13 Apr 2010

Is the Tory manifesto hiding post-election pessimism?

No one could accuse the Conservatives of failing to outline an original vision for Britain. Just flick back to “Are you thinking what we’re thinking?” and the difference is pretty clear.

It is brimming with sunny pre-election optimism, the issue is: is this Blue Book hiding something a little more pessimistic post-election? The Labour charge is that a succession of giveaways before 6 May will be, in fairly sharp order be replaced by takeaways.
 
Labour’s rebuttal against the manifesto was not aided by the numerically confused table headlined “top four giveaways”, which then went on to list only three.  
But it did point to the grey area quasi-commitments on the fair fuel stabiliser, pension dividend tax cuts, and the elimination of the couple premium in tax credits as un-costed spending that could be worth £13bn per year. Now the Tories are adamant that these aspirations are not commitments, so perhaps they should not be in the manifesto at all. 
 
Other than that there are no new numbers in this manifesto and what we see is a Conservative party in an election fiscal holding pattern. And to be clear, the Labour manifesto too omitted the most important facts about how your life is to be affected by political decisions made by the people you will elect in three weeks time.
 
The IFS is pretty clear:  even a real freeze in NHS spending for two years has not happened for 60 years, and a half decade of real departmental spending cuts, as implied by existing government plans, has no precedent since spending records began in 1948.
 
So let’s try to cut through the manifesto fog.

If the Conservatives are elected, George Osborne will arrive at Number 11 and “fire up the Quattro” of an economist called Sir Alan Budd. He is already taking soundings from Britain’s foremost economists on his mission of discovering the size of the black hole in the public finances. If he finds one, it will be reported to George Osborne, who before June, will hold an emergency budget.

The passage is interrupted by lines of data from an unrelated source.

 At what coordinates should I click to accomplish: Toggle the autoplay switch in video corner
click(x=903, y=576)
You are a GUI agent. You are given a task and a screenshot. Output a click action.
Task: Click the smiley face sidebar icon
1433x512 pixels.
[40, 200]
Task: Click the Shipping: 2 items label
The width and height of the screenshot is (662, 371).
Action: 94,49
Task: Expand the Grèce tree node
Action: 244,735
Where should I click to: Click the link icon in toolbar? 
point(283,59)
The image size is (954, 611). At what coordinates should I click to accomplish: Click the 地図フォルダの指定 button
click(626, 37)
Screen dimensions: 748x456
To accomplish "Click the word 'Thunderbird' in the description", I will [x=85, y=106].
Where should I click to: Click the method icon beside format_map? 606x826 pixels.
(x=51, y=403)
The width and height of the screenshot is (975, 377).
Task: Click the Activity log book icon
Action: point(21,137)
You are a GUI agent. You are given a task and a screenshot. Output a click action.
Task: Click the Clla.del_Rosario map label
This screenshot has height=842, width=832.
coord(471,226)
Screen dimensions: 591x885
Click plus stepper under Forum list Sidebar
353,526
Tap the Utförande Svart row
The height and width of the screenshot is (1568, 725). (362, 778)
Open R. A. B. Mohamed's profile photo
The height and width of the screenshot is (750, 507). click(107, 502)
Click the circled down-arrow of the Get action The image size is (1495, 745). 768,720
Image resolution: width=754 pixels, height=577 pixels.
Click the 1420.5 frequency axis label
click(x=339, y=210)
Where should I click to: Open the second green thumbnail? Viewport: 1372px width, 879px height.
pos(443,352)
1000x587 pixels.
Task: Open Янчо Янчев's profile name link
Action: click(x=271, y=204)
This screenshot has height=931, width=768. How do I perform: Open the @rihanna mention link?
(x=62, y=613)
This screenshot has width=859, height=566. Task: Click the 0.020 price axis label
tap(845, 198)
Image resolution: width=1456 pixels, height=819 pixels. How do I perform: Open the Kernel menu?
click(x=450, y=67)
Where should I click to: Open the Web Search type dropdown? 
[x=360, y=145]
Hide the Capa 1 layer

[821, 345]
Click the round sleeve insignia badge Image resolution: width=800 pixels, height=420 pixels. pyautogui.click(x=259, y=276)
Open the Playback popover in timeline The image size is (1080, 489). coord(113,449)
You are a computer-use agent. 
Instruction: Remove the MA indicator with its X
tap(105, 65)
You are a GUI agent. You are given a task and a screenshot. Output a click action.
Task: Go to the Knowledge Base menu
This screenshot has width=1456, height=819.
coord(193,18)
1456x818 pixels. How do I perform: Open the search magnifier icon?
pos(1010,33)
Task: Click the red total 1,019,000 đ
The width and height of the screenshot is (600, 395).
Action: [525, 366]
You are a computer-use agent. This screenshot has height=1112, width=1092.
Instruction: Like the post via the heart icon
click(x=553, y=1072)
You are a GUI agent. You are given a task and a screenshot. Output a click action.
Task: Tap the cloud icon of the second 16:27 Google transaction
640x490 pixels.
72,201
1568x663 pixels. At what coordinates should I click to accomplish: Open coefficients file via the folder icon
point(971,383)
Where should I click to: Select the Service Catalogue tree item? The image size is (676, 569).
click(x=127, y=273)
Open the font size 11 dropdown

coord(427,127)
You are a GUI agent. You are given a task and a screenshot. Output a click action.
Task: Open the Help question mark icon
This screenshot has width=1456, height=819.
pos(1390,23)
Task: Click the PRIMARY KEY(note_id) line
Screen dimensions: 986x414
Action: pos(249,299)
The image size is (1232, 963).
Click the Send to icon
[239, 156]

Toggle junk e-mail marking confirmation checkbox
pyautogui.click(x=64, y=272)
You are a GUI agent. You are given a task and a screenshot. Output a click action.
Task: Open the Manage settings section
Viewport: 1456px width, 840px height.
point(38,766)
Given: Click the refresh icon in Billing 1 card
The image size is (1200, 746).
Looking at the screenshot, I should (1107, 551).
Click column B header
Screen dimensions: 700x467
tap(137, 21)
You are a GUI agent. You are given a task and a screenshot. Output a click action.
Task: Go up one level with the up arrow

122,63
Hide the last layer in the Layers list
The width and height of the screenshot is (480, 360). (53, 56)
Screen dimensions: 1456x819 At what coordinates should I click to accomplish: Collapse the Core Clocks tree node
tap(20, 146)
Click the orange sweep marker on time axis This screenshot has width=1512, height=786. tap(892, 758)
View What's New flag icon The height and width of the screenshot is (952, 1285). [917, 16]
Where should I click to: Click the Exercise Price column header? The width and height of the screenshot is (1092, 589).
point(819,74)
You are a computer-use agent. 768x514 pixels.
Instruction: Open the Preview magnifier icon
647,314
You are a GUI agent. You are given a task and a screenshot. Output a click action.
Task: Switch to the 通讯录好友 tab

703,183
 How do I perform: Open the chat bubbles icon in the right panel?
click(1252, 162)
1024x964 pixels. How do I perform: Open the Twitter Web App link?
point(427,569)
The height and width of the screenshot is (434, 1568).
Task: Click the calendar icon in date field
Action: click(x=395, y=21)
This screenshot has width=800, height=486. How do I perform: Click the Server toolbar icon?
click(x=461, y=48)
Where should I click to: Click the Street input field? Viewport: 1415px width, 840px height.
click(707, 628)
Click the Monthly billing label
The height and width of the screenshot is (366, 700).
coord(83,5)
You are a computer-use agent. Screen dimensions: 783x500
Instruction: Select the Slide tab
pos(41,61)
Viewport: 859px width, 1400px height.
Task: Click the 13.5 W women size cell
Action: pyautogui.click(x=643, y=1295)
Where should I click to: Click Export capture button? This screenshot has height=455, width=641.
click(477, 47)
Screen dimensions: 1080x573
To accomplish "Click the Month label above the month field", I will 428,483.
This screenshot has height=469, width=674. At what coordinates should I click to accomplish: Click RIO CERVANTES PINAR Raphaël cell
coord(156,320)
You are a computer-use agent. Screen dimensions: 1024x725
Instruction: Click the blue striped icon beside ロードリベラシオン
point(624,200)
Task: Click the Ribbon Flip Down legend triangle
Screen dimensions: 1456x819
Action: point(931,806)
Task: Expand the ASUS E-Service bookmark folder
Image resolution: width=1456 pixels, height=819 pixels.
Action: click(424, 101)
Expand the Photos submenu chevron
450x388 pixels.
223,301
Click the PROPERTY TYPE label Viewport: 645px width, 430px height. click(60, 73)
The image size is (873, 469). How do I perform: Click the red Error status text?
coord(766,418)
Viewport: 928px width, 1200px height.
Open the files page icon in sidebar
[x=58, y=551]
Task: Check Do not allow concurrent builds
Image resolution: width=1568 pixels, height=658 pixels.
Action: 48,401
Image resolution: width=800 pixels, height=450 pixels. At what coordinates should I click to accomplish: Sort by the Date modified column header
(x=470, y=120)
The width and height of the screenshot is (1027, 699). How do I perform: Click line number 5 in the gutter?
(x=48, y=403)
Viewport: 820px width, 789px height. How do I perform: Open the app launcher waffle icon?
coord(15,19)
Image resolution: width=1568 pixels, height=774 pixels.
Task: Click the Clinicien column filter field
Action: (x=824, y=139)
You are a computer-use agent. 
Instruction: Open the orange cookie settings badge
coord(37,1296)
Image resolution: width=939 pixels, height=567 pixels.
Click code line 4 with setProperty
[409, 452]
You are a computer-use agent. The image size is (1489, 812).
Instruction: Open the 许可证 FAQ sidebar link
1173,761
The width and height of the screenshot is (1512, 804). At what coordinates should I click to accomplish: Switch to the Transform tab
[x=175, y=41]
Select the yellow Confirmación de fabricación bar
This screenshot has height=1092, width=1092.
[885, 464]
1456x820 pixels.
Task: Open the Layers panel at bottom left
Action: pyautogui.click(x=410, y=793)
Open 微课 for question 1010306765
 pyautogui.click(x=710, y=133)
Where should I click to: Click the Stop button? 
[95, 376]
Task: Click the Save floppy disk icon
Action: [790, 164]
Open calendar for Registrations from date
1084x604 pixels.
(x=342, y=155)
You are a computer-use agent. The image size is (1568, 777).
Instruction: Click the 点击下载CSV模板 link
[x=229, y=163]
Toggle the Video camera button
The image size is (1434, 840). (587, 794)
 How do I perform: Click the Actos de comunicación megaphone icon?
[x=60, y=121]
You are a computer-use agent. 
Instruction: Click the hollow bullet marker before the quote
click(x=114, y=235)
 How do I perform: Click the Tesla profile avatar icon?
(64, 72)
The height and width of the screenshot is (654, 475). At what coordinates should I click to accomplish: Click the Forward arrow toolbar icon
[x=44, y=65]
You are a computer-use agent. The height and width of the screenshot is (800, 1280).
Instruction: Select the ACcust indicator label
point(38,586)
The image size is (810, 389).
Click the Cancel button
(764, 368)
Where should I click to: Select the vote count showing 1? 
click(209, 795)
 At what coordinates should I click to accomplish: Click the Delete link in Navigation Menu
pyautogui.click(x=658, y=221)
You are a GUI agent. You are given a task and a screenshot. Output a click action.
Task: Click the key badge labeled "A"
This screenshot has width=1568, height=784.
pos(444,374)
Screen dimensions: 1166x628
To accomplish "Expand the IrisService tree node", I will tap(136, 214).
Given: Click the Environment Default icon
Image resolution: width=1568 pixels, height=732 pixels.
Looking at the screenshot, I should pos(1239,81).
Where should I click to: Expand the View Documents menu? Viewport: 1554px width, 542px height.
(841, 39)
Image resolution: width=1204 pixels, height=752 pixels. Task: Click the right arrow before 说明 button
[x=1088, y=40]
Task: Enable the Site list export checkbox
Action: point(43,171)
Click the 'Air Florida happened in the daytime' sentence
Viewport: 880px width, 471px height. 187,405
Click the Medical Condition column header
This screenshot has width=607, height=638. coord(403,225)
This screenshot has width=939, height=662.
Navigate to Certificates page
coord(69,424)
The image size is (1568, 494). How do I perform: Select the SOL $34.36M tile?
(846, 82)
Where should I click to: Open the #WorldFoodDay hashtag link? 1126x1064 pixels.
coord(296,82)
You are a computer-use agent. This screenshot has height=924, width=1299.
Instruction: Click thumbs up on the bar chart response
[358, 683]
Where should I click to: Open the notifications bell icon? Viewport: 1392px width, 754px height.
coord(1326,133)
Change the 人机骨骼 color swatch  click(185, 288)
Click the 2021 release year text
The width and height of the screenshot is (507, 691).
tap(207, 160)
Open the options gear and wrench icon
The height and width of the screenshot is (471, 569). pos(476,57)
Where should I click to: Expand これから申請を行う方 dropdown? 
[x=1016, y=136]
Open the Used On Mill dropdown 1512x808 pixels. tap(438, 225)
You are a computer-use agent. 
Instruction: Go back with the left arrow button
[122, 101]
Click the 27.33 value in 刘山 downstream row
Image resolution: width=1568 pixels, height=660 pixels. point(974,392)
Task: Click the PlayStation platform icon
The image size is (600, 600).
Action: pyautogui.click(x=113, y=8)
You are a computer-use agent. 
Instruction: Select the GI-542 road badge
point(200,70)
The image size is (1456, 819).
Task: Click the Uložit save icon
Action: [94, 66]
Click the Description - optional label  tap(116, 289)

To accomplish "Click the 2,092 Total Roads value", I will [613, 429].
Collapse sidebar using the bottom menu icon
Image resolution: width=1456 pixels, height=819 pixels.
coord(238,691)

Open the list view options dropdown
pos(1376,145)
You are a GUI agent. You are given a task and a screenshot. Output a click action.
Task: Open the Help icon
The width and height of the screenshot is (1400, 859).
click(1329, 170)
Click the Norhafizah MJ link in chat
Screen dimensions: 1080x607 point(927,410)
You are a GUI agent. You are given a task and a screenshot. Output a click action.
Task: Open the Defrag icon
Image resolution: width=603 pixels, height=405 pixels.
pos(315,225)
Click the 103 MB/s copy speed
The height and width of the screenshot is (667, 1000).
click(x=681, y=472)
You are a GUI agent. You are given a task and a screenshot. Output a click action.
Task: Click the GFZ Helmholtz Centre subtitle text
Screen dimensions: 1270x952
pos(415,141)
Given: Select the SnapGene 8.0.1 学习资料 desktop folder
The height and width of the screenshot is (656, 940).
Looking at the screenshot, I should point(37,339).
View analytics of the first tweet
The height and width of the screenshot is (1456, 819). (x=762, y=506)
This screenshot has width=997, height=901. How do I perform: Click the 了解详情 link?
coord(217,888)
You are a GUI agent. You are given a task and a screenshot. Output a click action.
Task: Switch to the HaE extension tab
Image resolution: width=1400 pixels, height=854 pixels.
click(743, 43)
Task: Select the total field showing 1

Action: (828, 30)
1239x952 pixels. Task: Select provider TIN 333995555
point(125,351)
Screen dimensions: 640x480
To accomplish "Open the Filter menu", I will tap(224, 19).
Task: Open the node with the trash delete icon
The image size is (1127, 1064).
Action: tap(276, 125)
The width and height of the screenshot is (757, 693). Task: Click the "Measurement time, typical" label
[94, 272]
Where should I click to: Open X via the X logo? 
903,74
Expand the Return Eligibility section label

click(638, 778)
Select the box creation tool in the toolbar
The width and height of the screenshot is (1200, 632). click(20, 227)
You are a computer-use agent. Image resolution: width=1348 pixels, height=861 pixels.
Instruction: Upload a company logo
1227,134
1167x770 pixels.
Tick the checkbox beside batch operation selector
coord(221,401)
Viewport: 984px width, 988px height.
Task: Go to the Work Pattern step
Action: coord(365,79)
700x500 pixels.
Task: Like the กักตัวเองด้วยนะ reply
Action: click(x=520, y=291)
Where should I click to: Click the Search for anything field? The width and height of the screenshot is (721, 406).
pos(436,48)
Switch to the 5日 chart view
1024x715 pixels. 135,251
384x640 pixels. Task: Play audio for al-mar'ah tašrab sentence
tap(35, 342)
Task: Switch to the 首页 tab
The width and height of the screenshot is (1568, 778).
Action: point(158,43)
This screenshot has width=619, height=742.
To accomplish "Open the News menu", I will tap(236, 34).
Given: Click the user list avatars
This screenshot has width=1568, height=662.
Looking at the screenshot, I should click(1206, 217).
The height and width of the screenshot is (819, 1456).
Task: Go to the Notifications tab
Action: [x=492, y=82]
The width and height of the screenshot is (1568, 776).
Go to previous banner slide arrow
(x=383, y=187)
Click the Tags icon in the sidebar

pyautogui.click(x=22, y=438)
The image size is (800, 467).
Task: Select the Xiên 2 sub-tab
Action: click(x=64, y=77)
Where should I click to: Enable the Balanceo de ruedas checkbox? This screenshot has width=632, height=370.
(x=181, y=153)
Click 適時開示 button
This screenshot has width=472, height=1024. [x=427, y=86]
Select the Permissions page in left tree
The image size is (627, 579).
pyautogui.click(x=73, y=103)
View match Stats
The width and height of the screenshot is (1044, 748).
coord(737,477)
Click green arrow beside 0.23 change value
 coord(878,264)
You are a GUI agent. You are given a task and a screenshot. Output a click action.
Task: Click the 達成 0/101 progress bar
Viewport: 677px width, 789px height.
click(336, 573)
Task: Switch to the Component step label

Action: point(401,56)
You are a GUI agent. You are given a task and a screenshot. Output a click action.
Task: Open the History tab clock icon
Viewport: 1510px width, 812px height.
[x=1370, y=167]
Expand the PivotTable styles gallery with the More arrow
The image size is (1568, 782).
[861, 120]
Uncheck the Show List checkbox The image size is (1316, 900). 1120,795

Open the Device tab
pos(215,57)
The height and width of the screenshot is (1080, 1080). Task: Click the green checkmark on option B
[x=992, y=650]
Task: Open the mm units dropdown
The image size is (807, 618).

And there will be cuts. Just think that the IFS assessment that I describe above is their best guess of what is implied, though not explicitly stated under current government plans.

David Cameron today said that he would go faster and deeper, despite having spent £25- £30bn averting the bulk of Labour’s NI rise. So he needs more cuts than Labour to pay for national insurance (NI), and even more for faster deficit reduction.
 
The only figures we have are the brief statements of Sir Peter Gershon and Martin Read, the efficiency gurus. £6bn will be cut from “waste” in non-priority departments. Immediately, in a matter of weeks, within the current financial year.

It goes towards a smaller deficit this year, and pays for the NI move in subsequent years. If spread equally that means a £1.7bn cut to the education budget. It’s definitely possible.

Have the Conservatives adequately explained whether it is possible without harming frontline services? It’s far from clear. Their efficiency guru Martin Read thinks he has given them the detailed numbers, the Tories have, as yet, chosen not to show them to voters. Both Phillip Hammond and Michael Gove have indicated that this is the case. I do wonder what is in these numbers?
 
But then there is the general issue of whether or not this abrupt change to public spending really is credible.

One number in the manifesto is that the Conservatives want to see the job of deficit reduction mainly done by spending cuts than tax rises, by a ratio of 4:1. Current government plans are more like 2:1.

What was the ration the last time that we had a serious programme of fiscal retrenchment? 1:1 – i.e. half tax rises, half spending cuts, according to a new analysis of the early 1990s by the IFS.

History suggests that far more of the heavy lifting of Britain’s fiscal consolidation will be done by tax rises. It is intriguing that there is no mention of income tax or of VAT in the Conservative manifesto. The realists at the IFS argue that this is a good thing as it makes no sense to deny use of potent taxation weapons if required.